A short week due to the Easter break has taken its toll on cattle supply with yarding levels and slaughter reflecting the holiday break. Saleyards reported some higher steer prices on the back of the reduced supply, but most other cattle categories trekked sideways in the reduced trade environment.
Table 1 outlines some price movements on the week for key categories of cattle at East coast sale yards. The benchmark EYCI was only marginally lower, closing at 539.50¢/kg cwt yesterday. Trade (298¢), Medium (274¢) and Heavy Steers (279¢) all managed 10-15¢ gains on live weight prices, while Feeder Steers lost a little ground off 2¢ to close at 289.8¢/kg lwt.
Figure 1 shows that East coast cattle throughput is back within the normal seasonal range, after posting elevated levels over the past fortnight and is now trending slightly below average at around 33,000 head. The recent volatility noted in East coast yarding levels have been mainly QLD centric with northern producers responding to monsoonal climate variability.

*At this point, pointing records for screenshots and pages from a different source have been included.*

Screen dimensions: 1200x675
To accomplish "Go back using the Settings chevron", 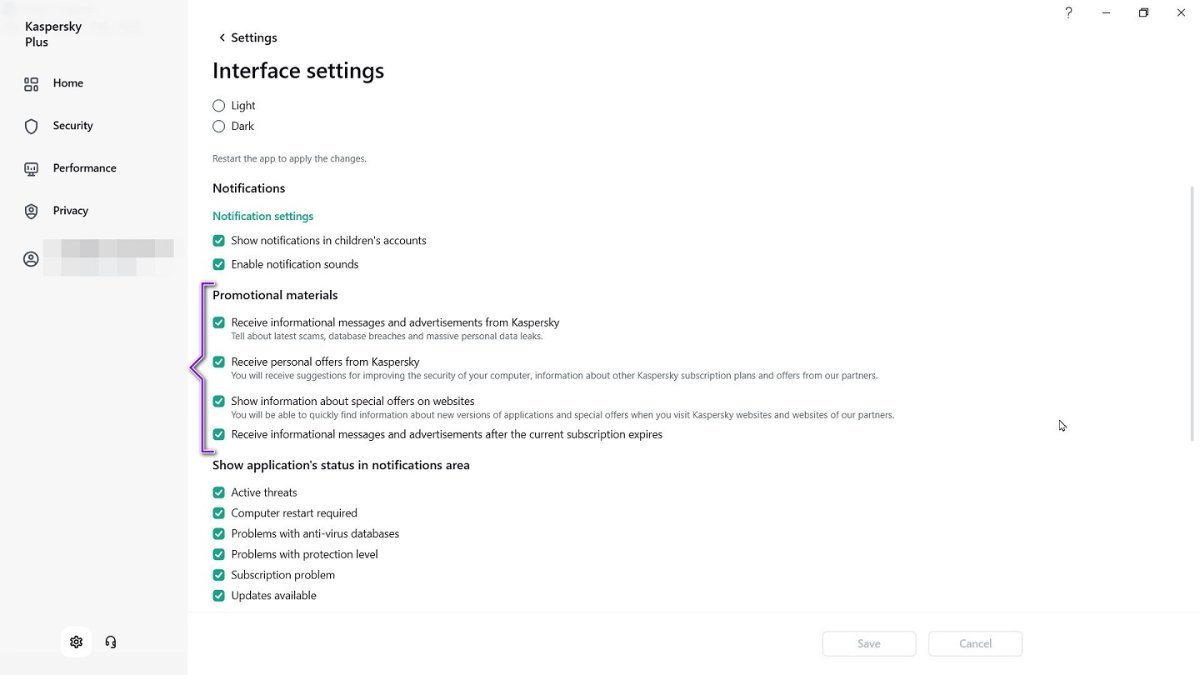I will pos(222,38).
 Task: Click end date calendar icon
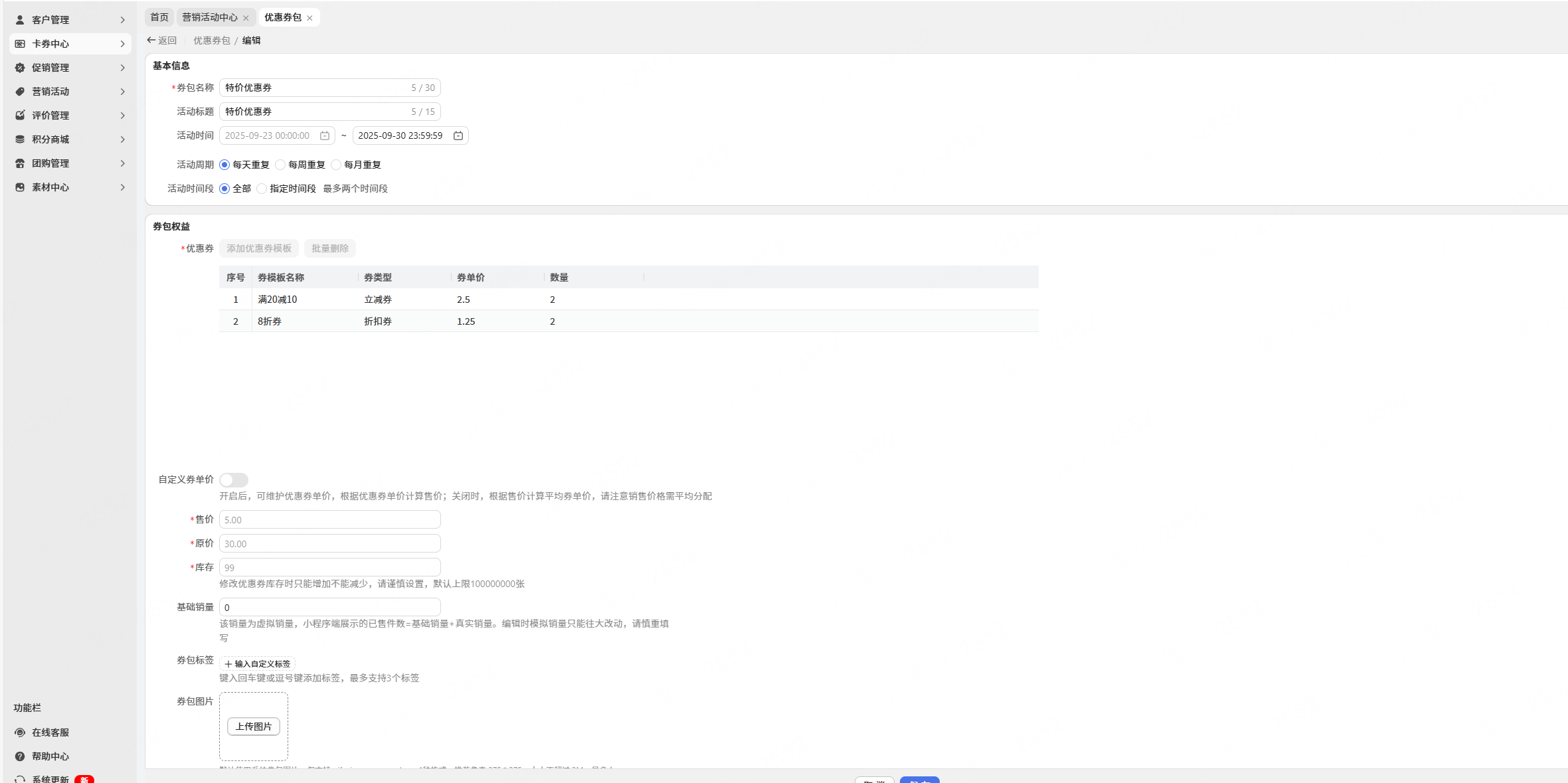pyautogui.click(x=458, y=135)
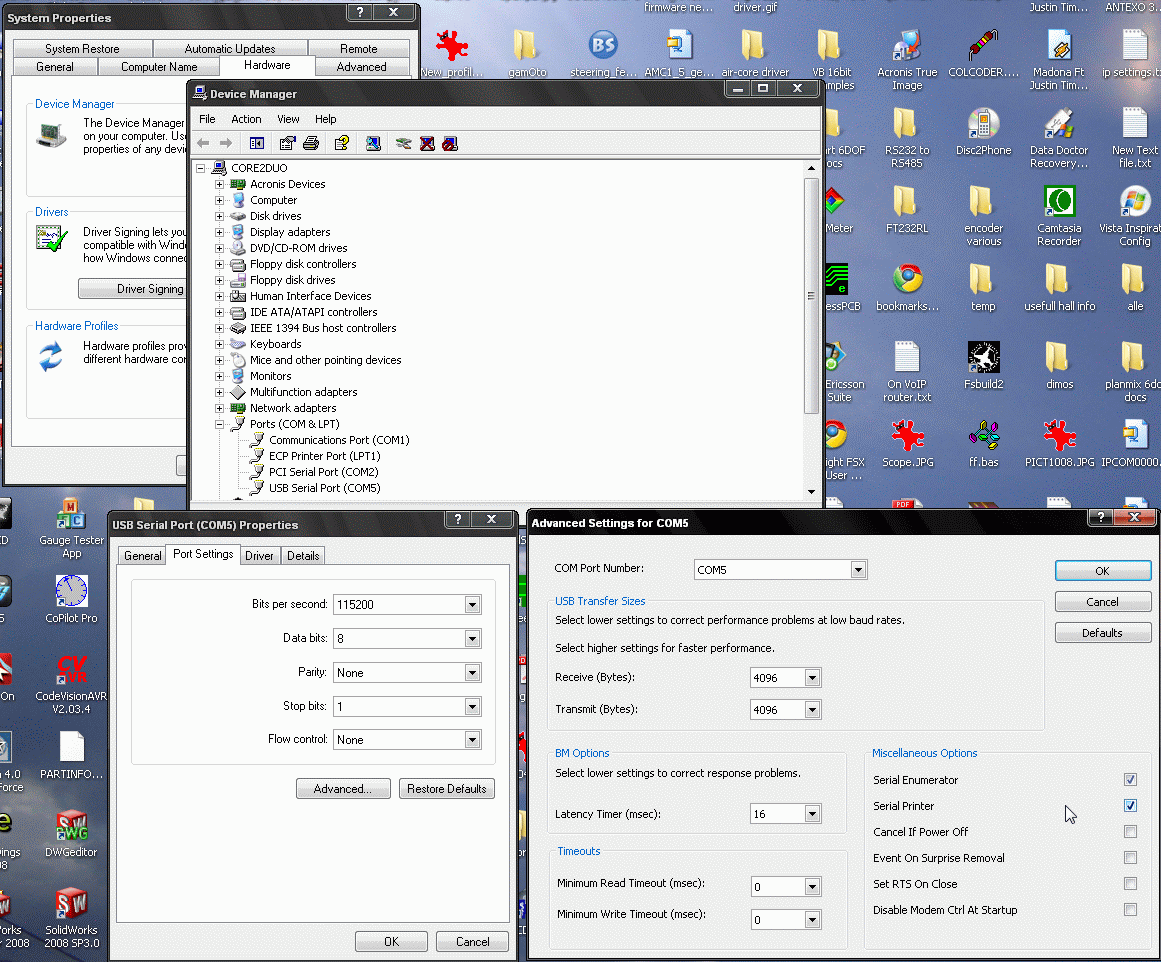The image size is (1161, 962).
Task: Click the Print toolbar icon in Device Manager
Action: tap(311, 143)
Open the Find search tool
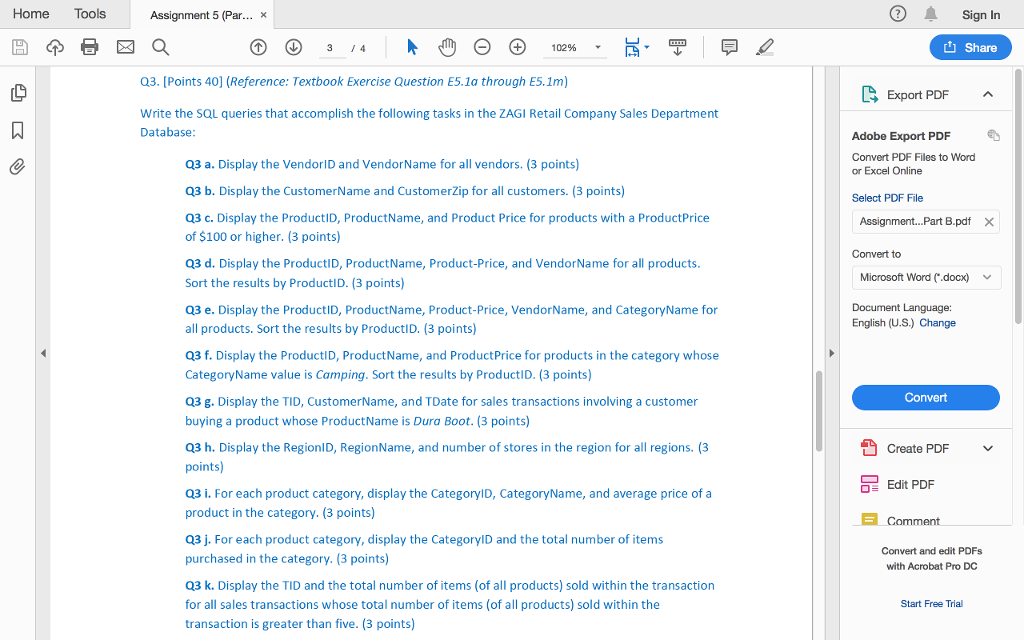This screenshot has height=640, width=1024. 160,47
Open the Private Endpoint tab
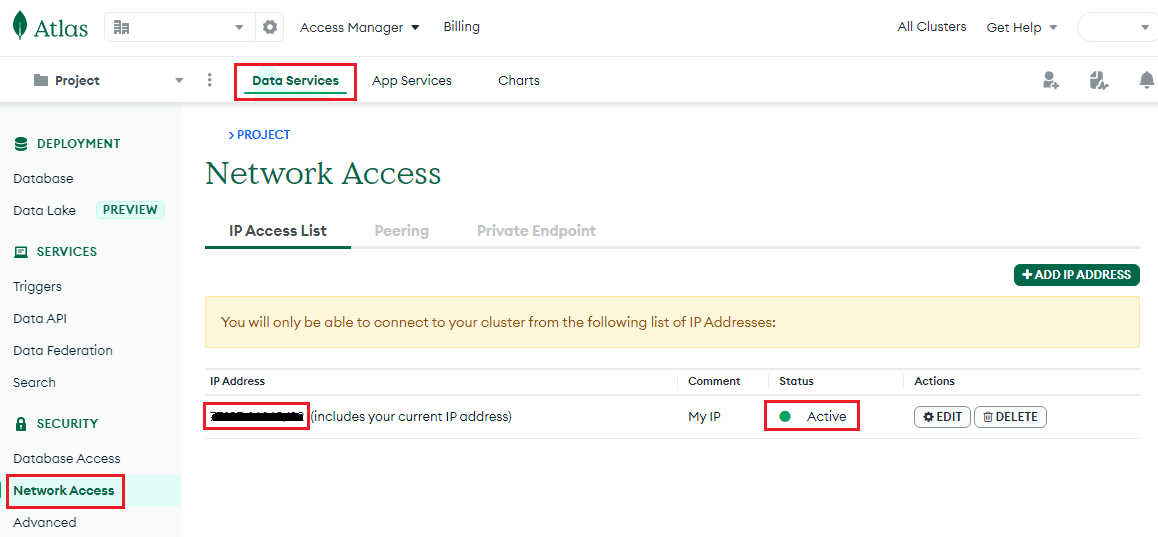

The East coast slaughter pattern is also reflecting the Easter inspired lull in activity and is demonstrating a similar pattern to yarding levels with a higher than 2017 pre-Easter slaughter now back under the 2017 levels this week. A 109,000-head cull was reported for the week ending 30th March – Figure 2.
In off shore markets, the 90CL frozen cow indicator continues to consolidate around 600¢/kg CIF and has been holding firm at this level for the last two months. The usual seasonal pattern for 90CL is for an increase in prices as we head toward the US grilling season with a few more burgers flipped onto the BBQ.
What does it mean/next week?’
The April Bureau of Meteorology forecast suggests average rainfall across the eastern seaboard for the month, although not much is anticipated to fall in the coming week in the South as a blocking high pressure system is keeping it clear and sunny.
Dry rainfall deciles for March across much of NSW and SA demonstrate just how some parts of the country are in need of the Autumn break and the dry conditions have been keeping prices subdued in some areas – Figure 3.
Prices are likely to keep in a consolidation phase in the coming week, with a slight downside bias as the delayed start to the break applies some pressure – all eyes are on the sky for some rainfall and some price support as we head towards Winter.